• _THE TASK_
Scan the records beneath this line for the line holding "[Home Page] (195, 44)" and the line holding "Flashback Cinema (83, 774)", then transcribe exactly those two and all lines between.

** MATERIAL FOR THE TASK follows **

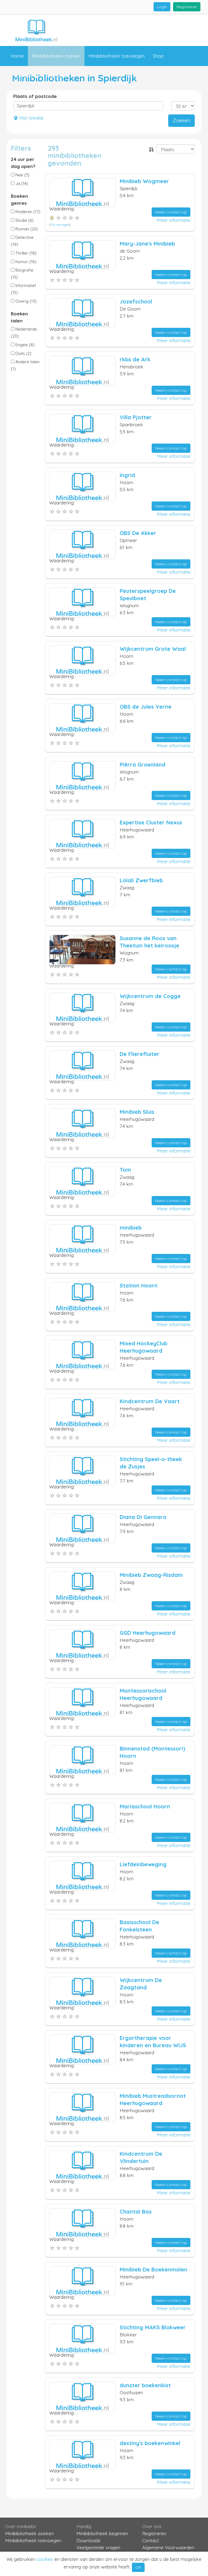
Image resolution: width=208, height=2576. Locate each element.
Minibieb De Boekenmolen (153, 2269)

** End of MATERIAL FOR THE TASK **
** MATERIAL FOR THE TASK follows **

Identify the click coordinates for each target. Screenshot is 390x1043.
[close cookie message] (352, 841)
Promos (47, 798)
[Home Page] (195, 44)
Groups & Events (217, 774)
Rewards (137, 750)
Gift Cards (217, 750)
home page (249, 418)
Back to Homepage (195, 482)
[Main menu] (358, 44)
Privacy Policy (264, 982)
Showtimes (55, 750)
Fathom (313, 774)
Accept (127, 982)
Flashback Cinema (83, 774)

** End of MATERIAL FOR THE TASK **

• _EXPECTED OUTPUT_
[Home Page] (195, 44)
Groups & Events (217, 774)
Rewards (137, 750)
Gift Cards (217, 750)
home page (249, 418)
Back to Homepage (195, 482)
[Main menu] (358, 44)
Privacy Policy (264, 982)
Showtimes (55, 750)
Fathom (313, 774)
Accept (127, 982)
Flashback Cinema (83, 774)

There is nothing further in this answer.